The reserves are “high quality dry gas (97% methane, no CO2 or H2S) in excellent quality reservoirs,” Chariot says.
Chariot estimates the cost of these plans at $250-$540mn, adding that it expects an ongoing pre-FEED study to tighten this range.
UNREALISTIC PRICING
The most unrealistic element of the plans is a presumption Morocco would be willing to pay $8/mn BTU (≈$8/’000 ft³) for its gas, in line with the price Morocco has in recent times paid for imports from Algeria which averaged just over 90mn cfd for 2019.
For sure Morocco would be glad to lessen its dependence on its eastern neighbor, with which it has a fractious relationship (MEES, 5 June). But it has other options: a surge in coal and solar capacity mean that since last year the country has enjoyed a power surplus (MEES, 7 August).

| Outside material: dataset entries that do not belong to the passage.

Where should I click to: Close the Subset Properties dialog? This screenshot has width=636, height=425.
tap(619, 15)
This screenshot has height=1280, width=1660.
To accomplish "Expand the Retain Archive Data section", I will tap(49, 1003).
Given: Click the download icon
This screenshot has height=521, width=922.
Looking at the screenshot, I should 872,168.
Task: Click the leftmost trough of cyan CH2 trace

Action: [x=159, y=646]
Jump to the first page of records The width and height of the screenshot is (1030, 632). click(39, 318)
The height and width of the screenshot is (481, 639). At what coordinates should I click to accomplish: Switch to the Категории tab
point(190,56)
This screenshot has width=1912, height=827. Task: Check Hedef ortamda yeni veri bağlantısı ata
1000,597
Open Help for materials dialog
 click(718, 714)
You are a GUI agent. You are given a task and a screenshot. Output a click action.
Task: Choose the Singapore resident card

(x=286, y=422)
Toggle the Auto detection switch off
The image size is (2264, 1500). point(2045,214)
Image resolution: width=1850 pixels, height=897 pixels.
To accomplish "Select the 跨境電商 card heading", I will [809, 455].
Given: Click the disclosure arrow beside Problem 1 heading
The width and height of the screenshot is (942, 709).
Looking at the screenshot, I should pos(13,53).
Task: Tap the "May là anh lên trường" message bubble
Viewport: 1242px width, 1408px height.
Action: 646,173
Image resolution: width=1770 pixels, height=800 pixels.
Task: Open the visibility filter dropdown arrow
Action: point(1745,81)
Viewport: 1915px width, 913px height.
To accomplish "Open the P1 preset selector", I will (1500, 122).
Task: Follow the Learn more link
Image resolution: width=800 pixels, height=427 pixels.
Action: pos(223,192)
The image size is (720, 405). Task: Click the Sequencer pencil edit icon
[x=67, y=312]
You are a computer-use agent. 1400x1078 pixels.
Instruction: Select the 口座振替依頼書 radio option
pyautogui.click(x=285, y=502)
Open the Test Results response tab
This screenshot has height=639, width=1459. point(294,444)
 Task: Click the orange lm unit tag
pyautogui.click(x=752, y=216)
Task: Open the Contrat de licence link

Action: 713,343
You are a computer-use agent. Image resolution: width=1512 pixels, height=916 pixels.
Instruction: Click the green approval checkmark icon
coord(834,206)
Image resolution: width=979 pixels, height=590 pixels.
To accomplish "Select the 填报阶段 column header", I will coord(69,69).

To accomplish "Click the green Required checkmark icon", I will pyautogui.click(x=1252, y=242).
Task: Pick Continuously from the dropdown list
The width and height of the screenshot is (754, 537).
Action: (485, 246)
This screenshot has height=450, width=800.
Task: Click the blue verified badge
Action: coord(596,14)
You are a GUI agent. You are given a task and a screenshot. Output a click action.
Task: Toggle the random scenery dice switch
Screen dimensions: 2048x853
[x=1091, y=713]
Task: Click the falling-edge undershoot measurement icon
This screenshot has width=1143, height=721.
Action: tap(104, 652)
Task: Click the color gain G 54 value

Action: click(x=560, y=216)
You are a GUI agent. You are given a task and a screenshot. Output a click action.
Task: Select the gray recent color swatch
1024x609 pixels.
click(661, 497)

Previously-outlined plans to add 2.4GW of gas-fired capacity to be fueled by a major LNG import terminal at Jorf Lasfar near Casablanca look to be dead in the water. But there is no reason why Morocco couldn’t opt for more modest imports via an FSRU – an option that would give it greater pricing leverage with Algeria, the current sole supply option for its two CCGT plants totaling 935MW (SDX’s domestic output supplies nearby industry).
The ability to import LNG would also give Morocco no reason to pay above international prices for domestic supplies. And with a string of US LNG export projects set to maintain an Atlantic Basin LNG surplus for years to come, it is a safe bet that the price of these supplies would be well below $8/mn BTU.
Morocco’s other planned gas development project is in the hands of an even more cash-strapped London listed minnow, Sound Energy. Whilst the Tendrara field on which Sound’s plans are based is onshore, in the country’s northeast, in other ways the numbers are very similar to Chariot’s Anchois. The field was discovered more than a decade ago, in 2007, before being given up as uneconomic. Sound has tried and failed to add significantly to the reserves it inherited, leaving it with plans to produce 60mn cfd based on 2C reserves of 0.38tcf (MEES, 24 May 2019). And, as with Chariot’s Anchois, the plans are going nowhere fast.